Lensa Publik
Tragedi “MBG”
Apalagi terdapat sejumlah kasus, seperti siswa yang mengalami keracunan makanan, makin tingginya angka sampah sisa makanan (food waste) limbah MBG.
Oleh: Muh. Iqbal Latief
Dosen Sosiologi/Kapuslit Opini Publik LPPM Unhas
TRIBUN-TIMUR.COM - Makan Bergizi Gratis alias MBG, kini berubah menjadi sebuah tragedi nasional (peristiwa yang menyedihkan).
Hari-hari belakangan ini, sangat ramai publik menyikapi MBG.
Semua orang tak menyangka, ternyata program ini menjadi bancakan (makan Bersama) bagi kelompok tertentu.
Sudah menjadi pengetahuan umum, Yayasan-yayasan yang menjadi mitra BGN (Badan Gizi Nasional) dominan karena rekomendasi Ordal alias orang dalam BGN.
Artinya, prosedur untuk menjadi rekanan tidak penting, yang menentukan siapa yang rekomendasi?

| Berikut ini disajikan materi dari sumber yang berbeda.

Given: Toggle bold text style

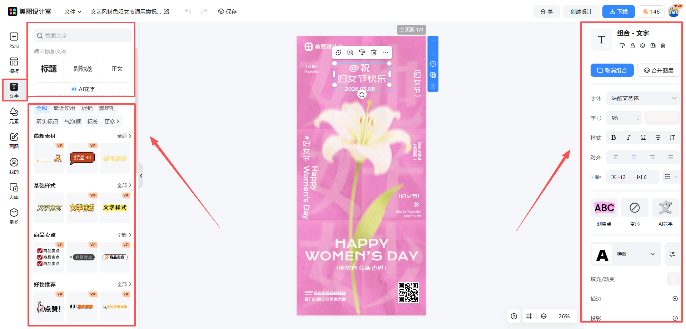Looking at the screenshot, I should [613, 138].
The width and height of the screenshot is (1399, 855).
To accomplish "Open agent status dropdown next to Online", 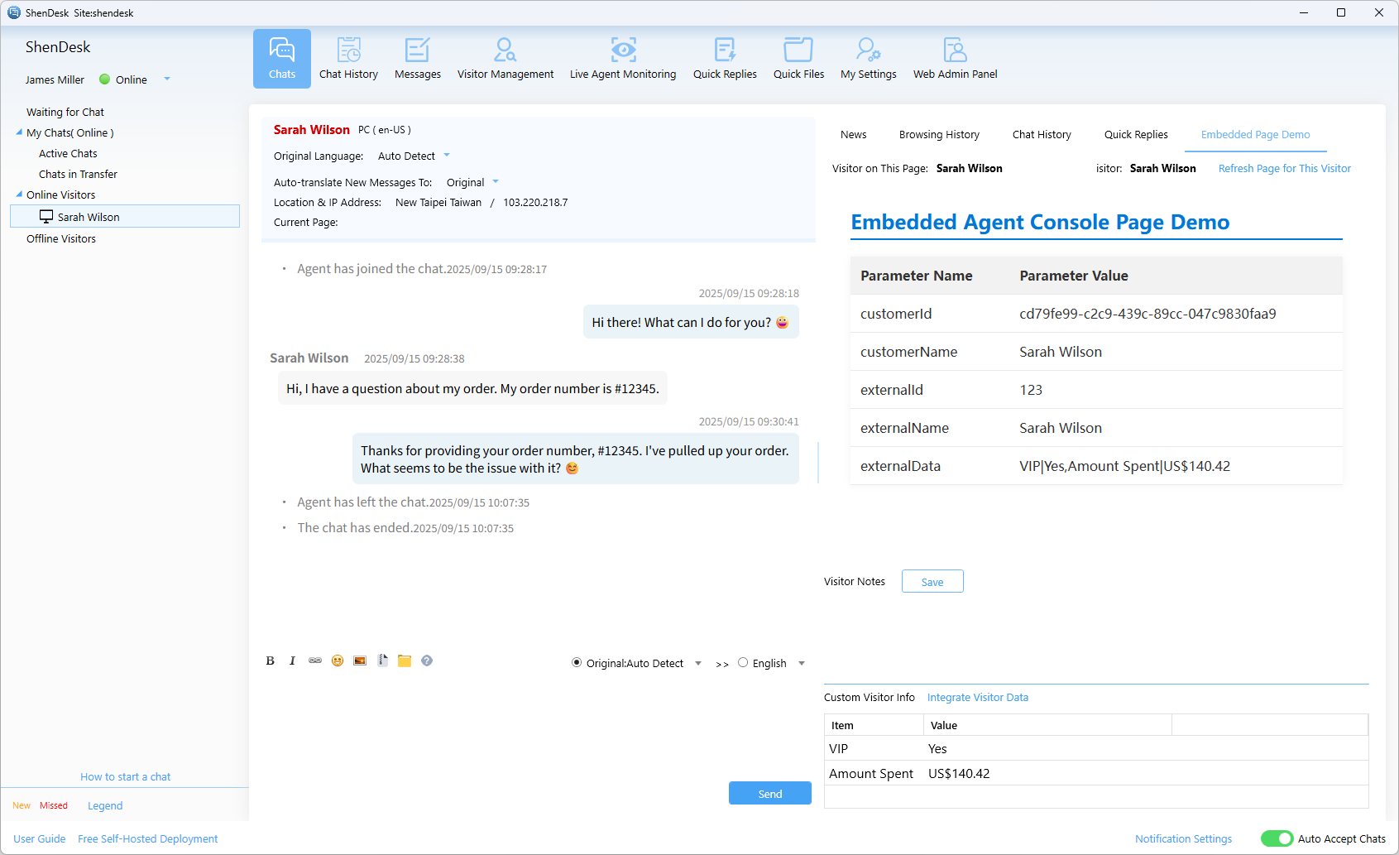I will 167,79.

Lebih miris lagi, Kepala BGN kala itu Dadan HIndayana dan dua wakilnya Lodewyk Pasung dan Sonny Sanjaya, ditangkap Kejaksaan Agung karena dugaan kasus korupsi tata kelola MBG.
Modus utamanya, ketiga tersangka diduga mengatur verifikasi agar Yayasan pengelola dapur MBG yang terafiliasi dengan mereka sendiri lolos seleksi.
Selain itu, juga dugaan penggelembungan harga (mark up) pengadaan barang yang tidak sesuai dengan kebutuhan program seperti motor listrik, sepatu, tablet dan televisi.
Malah yang sangat mencengangkan, alokasi anggaran MBG tahun ini sebesar Rp 223,56 triliun diambilkan dari pagu anggaran pendidikan yang tentu sangat berpengaruh terhadap pencapaian akses, mutu, daya saing dan tata kelola pendidikan nasional.
Padahal anggaran Pendidikan tahun ini sebesar Rp 769,09 triliun, artinya MBG telah menyedot sebesar 28,99 persen alokasi anggaran untuk mencerdaskan generasi muda bangsa.
Memang sejak awal kehadiran MBG, sudah menjadi polemik tersendiri diranah publik.
Tidak sedikit kaum cerdik pandai negeri ini yang meragukan program prioritas tersebut.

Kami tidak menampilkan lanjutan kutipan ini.